Fur seals feed on cephalopods such as small squid as well as a variety of fish that are only up to 50 feet below the sea’s surface. Males do not feed while they are defending their territories. They will only feed when their energy stores are used up, forcing them to abandon the fight and return to the water.
Breeding and Reproduction
Females become sexually mature at age 5, and they will produce a maximum of five pups in their lifetimes. Males mature sexually between ages 7 and 10. The breeding season lasts from mid-August through mid-November, during the cooler months. Gestation lasts up to one year. However, there is delayed implantation, which means the actual development of the embryo is probably less than one year.
Pups are nursed up to three years. During this time, the mother has most likely given birth to another offspring. If the second pup is born is born within one year of the first, it has a 50 percent chance of survival. In fact, the first pup may actually kill the second because of stress due to lack of food resources or starvation.
Their thick fur attracted the attention of hunters who decimated the population in the 1800s in pursuit of their valuable pelts.

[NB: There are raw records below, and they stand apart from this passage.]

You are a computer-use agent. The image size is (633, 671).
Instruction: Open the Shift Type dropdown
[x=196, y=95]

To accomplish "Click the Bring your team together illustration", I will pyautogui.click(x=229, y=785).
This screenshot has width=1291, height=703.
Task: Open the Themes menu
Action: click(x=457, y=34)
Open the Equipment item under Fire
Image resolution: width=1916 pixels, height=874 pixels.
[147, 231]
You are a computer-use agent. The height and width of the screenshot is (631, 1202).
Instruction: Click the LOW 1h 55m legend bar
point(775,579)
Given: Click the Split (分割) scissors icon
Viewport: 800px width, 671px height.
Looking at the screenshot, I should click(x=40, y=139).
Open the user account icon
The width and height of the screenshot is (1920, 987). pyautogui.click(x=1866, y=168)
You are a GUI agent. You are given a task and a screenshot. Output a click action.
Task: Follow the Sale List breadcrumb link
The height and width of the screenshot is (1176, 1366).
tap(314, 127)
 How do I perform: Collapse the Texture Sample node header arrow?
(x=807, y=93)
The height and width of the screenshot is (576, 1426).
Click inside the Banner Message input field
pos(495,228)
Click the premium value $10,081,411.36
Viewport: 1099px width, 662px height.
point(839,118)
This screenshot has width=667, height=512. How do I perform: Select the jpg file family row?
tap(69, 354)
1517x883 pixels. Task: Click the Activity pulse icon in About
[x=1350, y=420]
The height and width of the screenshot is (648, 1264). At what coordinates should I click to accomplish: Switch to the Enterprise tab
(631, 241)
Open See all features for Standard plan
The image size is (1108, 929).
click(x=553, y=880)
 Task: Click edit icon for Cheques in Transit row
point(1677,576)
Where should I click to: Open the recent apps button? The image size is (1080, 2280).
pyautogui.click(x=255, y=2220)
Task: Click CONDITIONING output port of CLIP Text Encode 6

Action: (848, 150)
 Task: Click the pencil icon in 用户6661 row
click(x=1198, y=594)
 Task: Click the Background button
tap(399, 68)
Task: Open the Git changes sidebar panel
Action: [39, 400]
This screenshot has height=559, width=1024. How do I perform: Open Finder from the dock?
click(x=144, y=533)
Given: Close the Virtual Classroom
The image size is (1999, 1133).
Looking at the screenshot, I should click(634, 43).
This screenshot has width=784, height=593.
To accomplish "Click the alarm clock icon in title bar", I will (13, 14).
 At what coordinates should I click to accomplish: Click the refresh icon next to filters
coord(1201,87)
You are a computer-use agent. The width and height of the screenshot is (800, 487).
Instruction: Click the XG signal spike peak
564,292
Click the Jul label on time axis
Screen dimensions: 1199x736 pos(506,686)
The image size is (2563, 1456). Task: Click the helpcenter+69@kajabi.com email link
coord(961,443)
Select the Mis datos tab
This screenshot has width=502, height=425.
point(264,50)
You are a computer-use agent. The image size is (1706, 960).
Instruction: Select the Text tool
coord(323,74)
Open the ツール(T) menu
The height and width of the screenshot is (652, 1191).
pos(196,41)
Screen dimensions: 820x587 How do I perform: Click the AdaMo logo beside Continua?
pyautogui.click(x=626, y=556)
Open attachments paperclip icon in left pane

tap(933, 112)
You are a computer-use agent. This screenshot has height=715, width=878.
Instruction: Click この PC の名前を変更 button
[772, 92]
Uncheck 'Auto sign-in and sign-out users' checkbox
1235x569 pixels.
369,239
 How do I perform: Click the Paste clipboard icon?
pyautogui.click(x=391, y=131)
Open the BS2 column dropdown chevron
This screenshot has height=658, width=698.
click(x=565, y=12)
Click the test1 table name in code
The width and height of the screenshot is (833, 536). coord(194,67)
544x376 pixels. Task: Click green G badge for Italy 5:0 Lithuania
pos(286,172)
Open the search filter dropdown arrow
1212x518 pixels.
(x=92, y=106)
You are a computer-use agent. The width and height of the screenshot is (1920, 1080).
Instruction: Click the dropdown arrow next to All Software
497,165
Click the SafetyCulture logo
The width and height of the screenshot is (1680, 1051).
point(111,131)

In fact, by the early 1900s, fur seals were thought to be extinct. Because of their thick fur, these animals hunt at night and spend the hottest part of day hiding out in cool caves. This secretive behavior helped the species survive the sealers’ depredations. Today, fur seals are fully protected, and the population has completely recovered; there are currently almost as many fur seals as sea lions, but the seals' more elusive habits explain why visitors see them less often.